[Date Prev][Date Next][Thread Prev][Thread Next][Date Index][Thread Index]

Revised ELIMINATE-CONSING-PROPOSAL, version 3



Issue:         ELIMINATE FORCED CONSING

References:    CLtL section 14.1,3,5; 15.2,5; 17.4; 18.3; 21.2

Category:      ADDITION

Edit history:  Version 1, 20-Jul-88, Ginder
               Version 2, 22-Aug-88, Ginder
                   Moved discussion to the discussion section.
                   Changed multiple value proposal, clarified
                   certain points.
               Version 3, 31-Aug-88, Ginder
                   Revised according to various comments. Much of
                   my original discussion has been eliminated.

Problem description:

Some sequence, list, and string functions in CLtL encourage a
programming style that uses excessive storage allocation compared to
libraries of routines with similar functionality in other languages,
notably C.  The only options available to the Common Lisp programmer who
uses these functions are to generate a newly-allocated sequence or to
destructively modify the argument sequence(s) given the function.  The
option of providing a sequence, list, or string into which the result of
a sequence operation should be placed is not available.

Proposal:

Add mutually exclusive :RECYCLE or :MODIFY keyword arguments to those
sequence, list, and string functions where such arguments are useful.
:RECYCLE is used to pass a sequence to be recycled to hold the result of
the sequence, list, or string operation.  :MODIFY is used to pass a
sequence that is to be modified in some manner to contain the result of
the operation.  The distinction lies in that :MODIFY is akin to
destructively modifying a useful data structure, while :RECYLE is used
to simply recycle a data structure that would otherwise be useless and
possibly garbage (i.e., a data structure whose contents are no longer of
interest and may be altered arbitrarily).  The sequence, list, or string
function returns the MODIFY'd or RECYLE'd sequence as specified below.
It is an error to pass both a :MODIFY and a :RECYCLE argument.

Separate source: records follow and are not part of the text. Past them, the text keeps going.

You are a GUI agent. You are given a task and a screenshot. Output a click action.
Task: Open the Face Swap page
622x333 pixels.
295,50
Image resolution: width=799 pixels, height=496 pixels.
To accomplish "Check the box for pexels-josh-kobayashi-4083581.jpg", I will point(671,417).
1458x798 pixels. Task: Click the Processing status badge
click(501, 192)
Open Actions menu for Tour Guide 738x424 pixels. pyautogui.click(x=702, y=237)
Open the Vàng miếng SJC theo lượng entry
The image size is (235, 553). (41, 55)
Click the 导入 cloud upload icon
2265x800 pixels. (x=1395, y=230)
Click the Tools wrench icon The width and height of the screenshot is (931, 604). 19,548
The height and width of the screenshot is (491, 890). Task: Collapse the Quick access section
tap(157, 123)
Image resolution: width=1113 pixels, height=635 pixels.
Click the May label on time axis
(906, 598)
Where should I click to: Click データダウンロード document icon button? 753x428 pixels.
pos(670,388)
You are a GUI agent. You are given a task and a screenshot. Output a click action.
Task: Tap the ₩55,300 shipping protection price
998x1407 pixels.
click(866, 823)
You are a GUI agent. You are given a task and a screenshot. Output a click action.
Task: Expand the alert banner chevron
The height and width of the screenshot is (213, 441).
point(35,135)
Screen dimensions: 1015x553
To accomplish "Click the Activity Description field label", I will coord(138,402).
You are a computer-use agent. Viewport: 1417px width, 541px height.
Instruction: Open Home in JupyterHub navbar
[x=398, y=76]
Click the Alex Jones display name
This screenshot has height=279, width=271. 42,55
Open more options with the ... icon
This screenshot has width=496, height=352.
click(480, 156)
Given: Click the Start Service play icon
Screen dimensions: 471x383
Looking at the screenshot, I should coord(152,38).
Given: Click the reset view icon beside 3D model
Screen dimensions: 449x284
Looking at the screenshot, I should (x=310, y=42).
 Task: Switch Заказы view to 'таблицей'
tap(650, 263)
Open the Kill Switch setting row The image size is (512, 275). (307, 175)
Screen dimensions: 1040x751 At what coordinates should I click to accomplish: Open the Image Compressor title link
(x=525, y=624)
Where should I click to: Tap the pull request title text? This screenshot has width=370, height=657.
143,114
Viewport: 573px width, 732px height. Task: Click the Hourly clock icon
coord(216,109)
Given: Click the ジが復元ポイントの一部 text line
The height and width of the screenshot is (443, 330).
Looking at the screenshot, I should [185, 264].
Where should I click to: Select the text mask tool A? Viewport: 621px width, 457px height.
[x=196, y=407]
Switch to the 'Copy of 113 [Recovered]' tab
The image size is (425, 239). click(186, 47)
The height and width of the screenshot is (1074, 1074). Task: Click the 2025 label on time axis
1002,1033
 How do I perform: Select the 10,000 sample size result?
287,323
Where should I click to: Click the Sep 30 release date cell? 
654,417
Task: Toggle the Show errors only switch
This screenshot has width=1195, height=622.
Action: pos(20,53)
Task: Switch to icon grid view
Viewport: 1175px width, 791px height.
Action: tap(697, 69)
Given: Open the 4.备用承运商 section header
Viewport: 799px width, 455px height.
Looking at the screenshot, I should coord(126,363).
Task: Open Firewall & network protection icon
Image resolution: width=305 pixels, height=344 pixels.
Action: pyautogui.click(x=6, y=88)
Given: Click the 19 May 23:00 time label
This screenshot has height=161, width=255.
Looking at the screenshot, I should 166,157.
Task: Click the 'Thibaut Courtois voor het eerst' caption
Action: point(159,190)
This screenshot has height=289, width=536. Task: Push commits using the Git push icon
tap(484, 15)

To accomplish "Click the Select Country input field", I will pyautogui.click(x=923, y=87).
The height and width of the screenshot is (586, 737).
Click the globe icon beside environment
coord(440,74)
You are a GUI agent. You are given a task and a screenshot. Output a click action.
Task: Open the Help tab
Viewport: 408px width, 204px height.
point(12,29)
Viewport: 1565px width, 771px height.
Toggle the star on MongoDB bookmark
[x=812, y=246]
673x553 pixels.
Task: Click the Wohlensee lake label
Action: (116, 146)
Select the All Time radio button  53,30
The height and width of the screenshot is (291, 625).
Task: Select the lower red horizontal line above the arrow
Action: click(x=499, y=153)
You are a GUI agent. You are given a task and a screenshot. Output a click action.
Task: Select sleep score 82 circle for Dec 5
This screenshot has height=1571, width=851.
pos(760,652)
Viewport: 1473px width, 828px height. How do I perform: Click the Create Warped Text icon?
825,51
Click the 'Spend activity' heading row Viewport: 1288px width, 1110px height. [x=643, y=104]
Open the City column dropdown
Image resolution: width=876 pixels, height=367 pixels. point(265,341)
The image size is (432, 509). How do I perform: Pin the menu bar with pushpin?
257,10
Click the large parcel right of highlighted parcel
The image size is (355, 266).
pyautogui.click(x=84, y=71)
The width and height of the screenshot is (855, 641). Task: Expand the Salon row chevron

[a] Support a MODIFY argument:

(1) The sequence to be modified must accomodate elements of the type(s)
that would have been stored in a newly-allocated sequence.  Thus it
would be an error to give a target string argument if the result of the
operation would normally have had elements that were not all of type
STRING-CHAR.

(2a) A non-list MODIFY argument should have an allocated length long
enough to accomodate the normal result of the sequence function.  The
sequence to be modified may have a fill pointer.  The fill pointer
remains unchanged by this operation so long as it points after the
modified elements of the sequence.  If the fill pointer points prior to
or in the range of the modified elements, it is set to point immediately
after the last element filled in by the sequence computation.  If the
sequence to be modifed is longer than necessary, the unneeded trailing
elements are unchanged.

(2b) A list MODIFY argument is extended with new conses to be as long as
necessary to accomodate the resulting sequence, if not enough conses are
supplied and the :MODIFY-FROM-END keyword is nil.  Two values are
returned:  the first is the modified list with any unused tail remaining
intact. (I.e., The unused conses remain as a tail of the modified list
that is returned.)  The second is that tail of the original list that
was not modified by the operation.  This second value is useful for
continued modification of the tail.

(3) :MODIFY-START and :MODIFY-END keywords are supported.  MODIFY-START
and MODIFY-END determine where in sequence the result of the sequence
computation is placed.  It is an error if the sub-length of the sequence
specified by these arguments is not long enough to accomodate the
sequence computation.  If a longer than necessary subsequence is
specified, then the elements in the unneeded part of the specified
subsequence are unchanged.

(4) A :MODIFY-FROM-END keyword is supported.  If non-nil, the sequence
to be modified is filled with new elements starting at MODIFY-END (e.g.,
the end of the sequence if MODIFY-END is not specified), effectively
reversing the order of elements of the as the sequence is modified.  It
is an error if the supplied sequence is not long enough for the result.
If the supplied sequence is longer than necessary, leading elements are
unchanged.

Sequence functions changed to include MODIFY, MODIFY-START, MODIFY-END,
MODIFY-FROM-END:
	subseq, copy-seq, reverse, remove, remove-if,
	remove-if-not, remove-duplicates, substitute, substitute-if,
	substitute-if-not, merge

List functions changed to include MODIFY, MODIFY-START, MODIFY-END,
MODIFY-FROM-END:
	copy-list, butlast

String functions changed to include MODIFY, MODIFY-START, MODIFY-END,
MODIFY-FROM-END:
	string-trim, string-left-trim, string-right-trim, string-upcase,
	string-downcase, string-capitalize

[a] Support a RECYLE argument:

(1) The sequence to be recycled must accomodate elements of the type(s)
that would have been stored in a newly-allocated sequence.  Thus it
would be an error to give a RECYLE string argument if the result of the
operation would normally have had elements that were not all of type
STRING-CHAR.

(2a) A non-list RECYCLE argument should have an allocated length long
enough to accomodate the normal result of the sequence function.  The
sequence to be recycled may have a fill pointer.  The fill pointer is
set to point immediately after the last element filled in by the
sequence computation.  If the sequence to be recycled is longer than
necessary, the unneeded trailing elements are unchanged.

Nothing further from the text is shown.